Source information below:
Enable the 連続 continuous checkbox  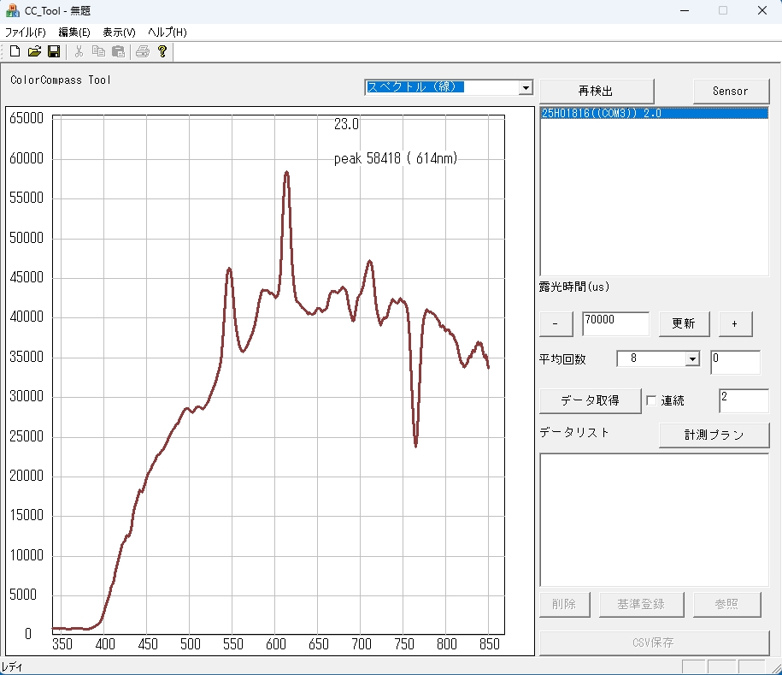[651, 400]
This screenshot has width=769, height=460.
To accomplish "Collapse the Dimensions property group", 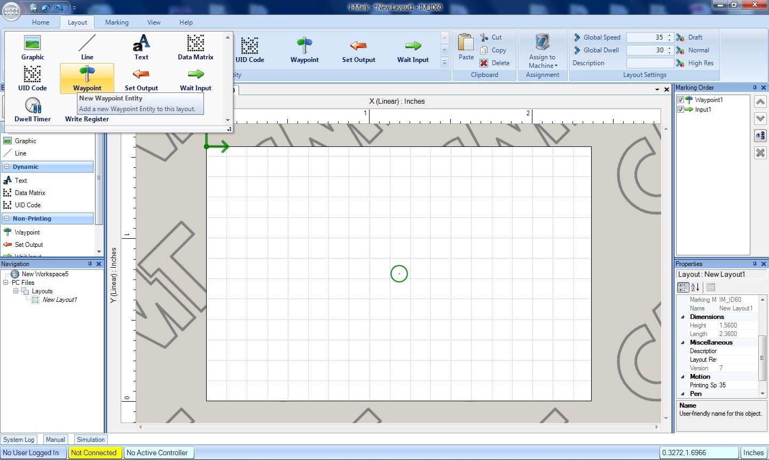I will (x=682, y=317).
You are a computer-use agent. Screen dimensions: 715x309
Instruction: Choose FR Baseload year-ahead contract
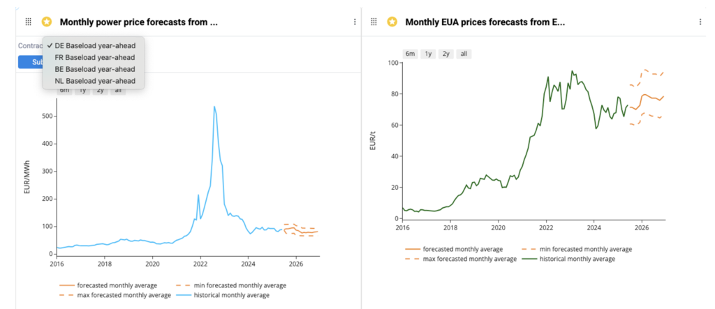point(94,57)
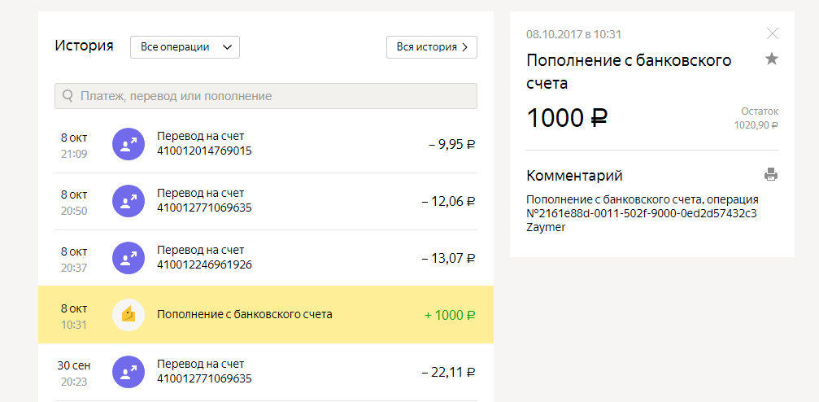Viewport: 819px width, 402px height.
Task: Click the transfer icon for 13,07 ₽ payment
Action: (x=129, y=258)
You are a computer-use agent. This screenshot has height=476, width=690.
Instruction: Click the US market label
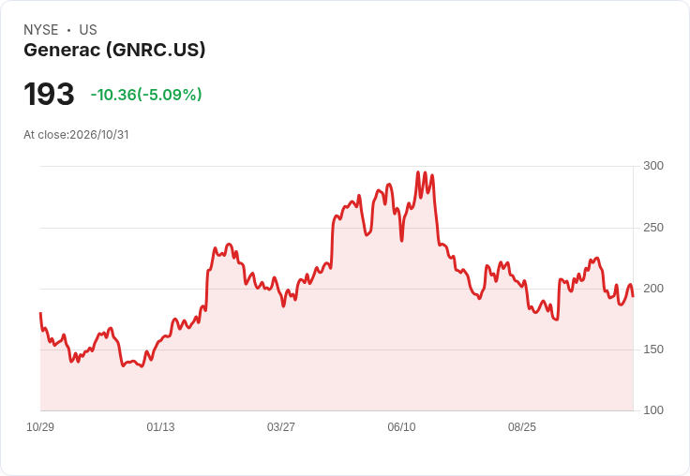click(x=88, y=30)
End of Source information.
- _Action item_
Only a number is wanted here: the tally of lines in the entries that include the word "This".

- _Result of the task_
2